» CONSIGNAS DE TRABAJO
• a. Indica si cada afirmación coincide con el texto sobre Boedo. Responde sí o no y cita textualmente las palabras que lo deciden.
(i) Los siete autos estaban estacionados en ambas manos de la calle.
(ii) El viajero que acompañaba a quien narra rechazó la idea de una constelación terrena.
(iii) Según el texto, la felicidad gotea con rapidez.
• b. Continúa el texto sobre Boedo a partir de su última oración.

» EXTRACTO DEL DOCUMENTO

== == ==

Y serán los regresos sucesivos, aquellos movimientos, encuentros, encrucijadas,
los que sacarán brillo a la felicidad –no olvidar que siempre lento es su
goteo- de haber estado vivo de manera tal para que la memoria nos guarde como
ciudadanos de un paisaje de barrio. Bienvenido entonces el recuerdo que mejora.
Bienvenida la esencia que perdura. Que se mantiene un tiempo más, por ejemplo,
sobre las veredas y calles arboladas de Boedo. Una y otra vez el poema. La
novela. Un tango. Un blues. Quehacer mágico de alquimista que encuentra cada
vez la piedra filosofal. La piedrita del destino que transmuta la muerte en
renovada vida. Sucede a cielo abierto. Por ejemplo caminando por Mármol en
dirección a Las Casas. Hace instantes caminaba por Garay. El día al que regreso
descubrí siete autos, siete viejos escarabajos muy coloridos, estacionados en
ambas manos de la calle que avisa taller mecánico. Dentro del taller, un mago
celeste. Supe de inmediato que cada auto era una estrella. Supe que los siete
autos formaban una constelación en el cielo terreno de Boedo. Con rapidez
comenté el hallazgo con un viajero que, en ese momento, era mi compañía. Puede
ser, comentó con alegría. Por qué no una constelación terrena, se preguntó.

== == ==

» FRAGMENTOS DE DATOS
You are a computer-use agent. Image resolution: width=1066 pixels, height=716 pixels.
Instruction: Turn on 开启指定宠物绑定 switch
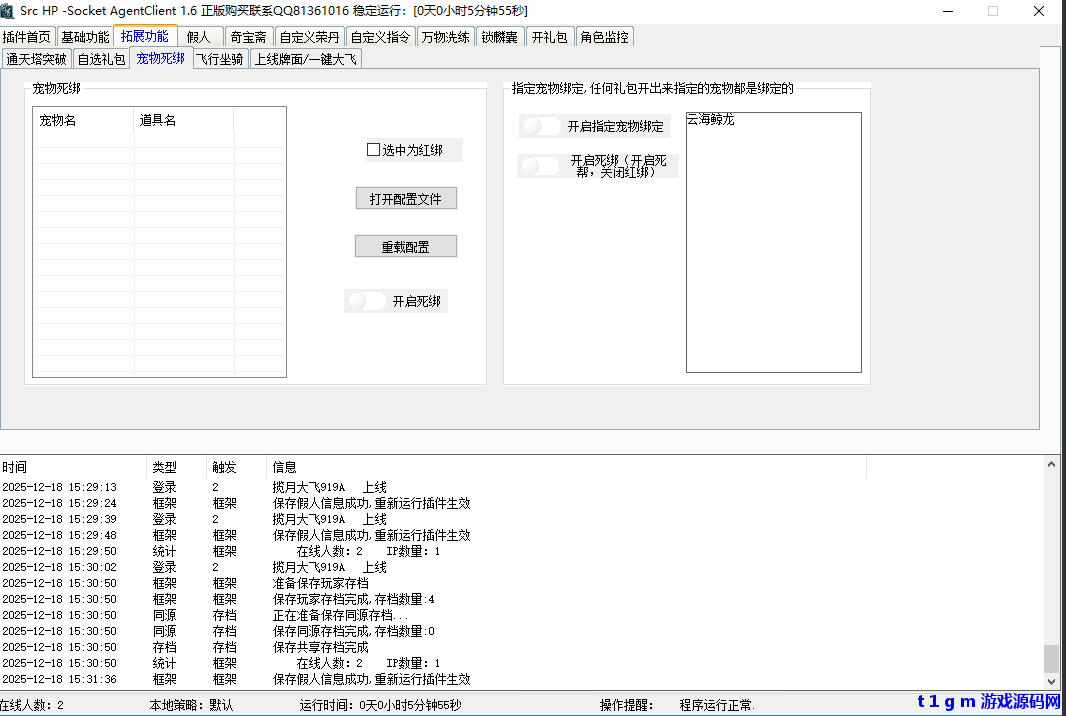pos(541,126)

== == ==

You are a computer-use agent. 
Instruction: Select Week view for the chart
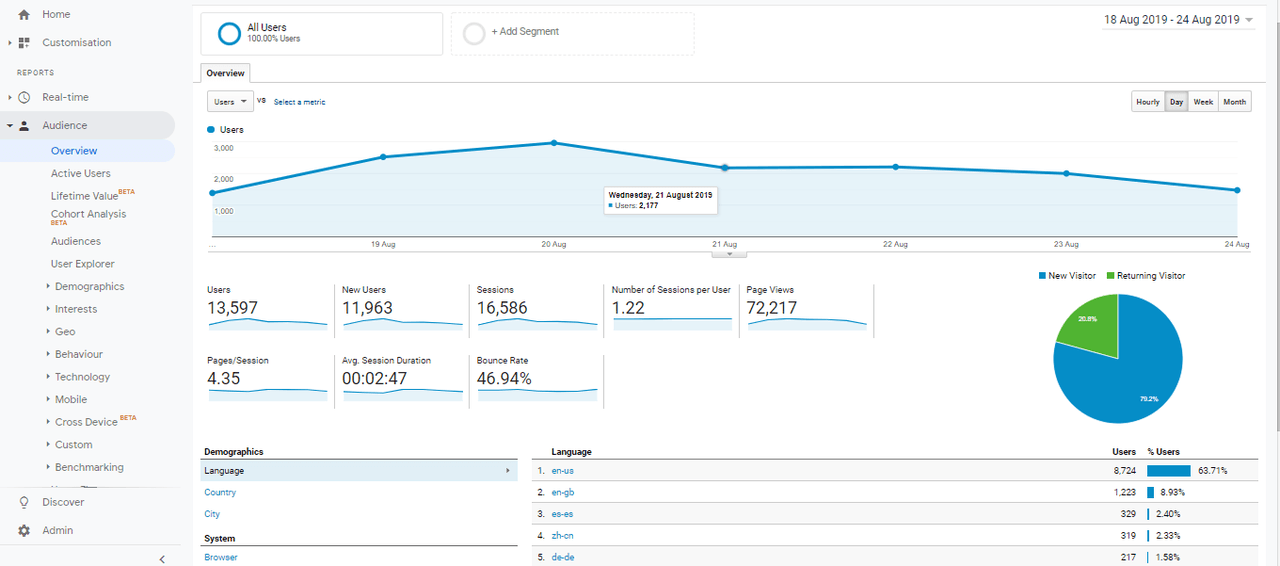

== == ==

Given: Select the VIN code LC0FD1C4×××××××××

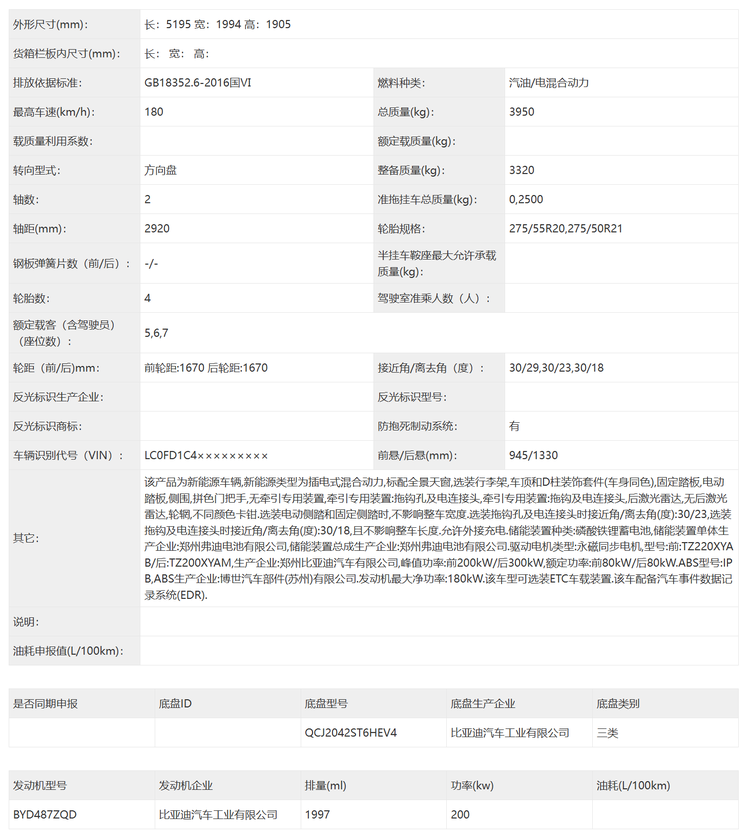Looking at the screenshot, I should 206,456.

== == ==

» RESULTADOS POR TAREA
• a.
(i) Sí: "estacionados en ambas manos de la calle que avisa taller mecánico".
(ii) No: "Puede ser, comentó con alegría. Por qué no una constelación terrena, se preguntó."
(iii) No: "siempre lento es su goteo".

• b.
Sucedió que un día, ensoñado en el 65, mientras al parecer me alejaba de Boedo,
regresé al día aquel cuando el descubrimiento de la constelación. Ocurría otra
vez la mañana. El tiempo de vida del viajero aquel que me había acompañado en
el origen, se había agotado. La Parca y sus visitas. Siempre de pandemia. Asumida
su nueva condición de buen fantasma, aseguró, recién aparecido, conocer el
nombre de cada estrella de la constelación de este cielo. Cada auto un nombre
de calle. Digo que una vez me fui del barrio. Digo también que siempre estoy
llegando. Ya de regreso de la casa de infancia, retomé las caminatas. Siempre
hay siete escarabajos frente al taller de la calle Mármol. Cambian de ubicación
debido al azar que manejan determinados dioses en tierra santa. Pero la
constelación siempre está ahí. En el cielo. En la tierra. Caminé entonces por
el interior del dibujo para ese día. Arte propuesto con escarabajos. Caminé
lento -como gotea la felicidad- hasta que apareció mi buen fantasma. Esta vez
agregó que vivía en la constelación de los escarabajos, cada auto una estrella,
cada estrella un nombre de calle del barrio. Y dijo, además, que cada vez que
me acordara de su buen fantasma, simplemente llegara hasta la constelación. Y
entonces hasta ella llego. Regreso. Retorno en éste, mi único cielo donde mi
puñado de dioses, y de almas, se encuentran en la buena memoria de lo humano.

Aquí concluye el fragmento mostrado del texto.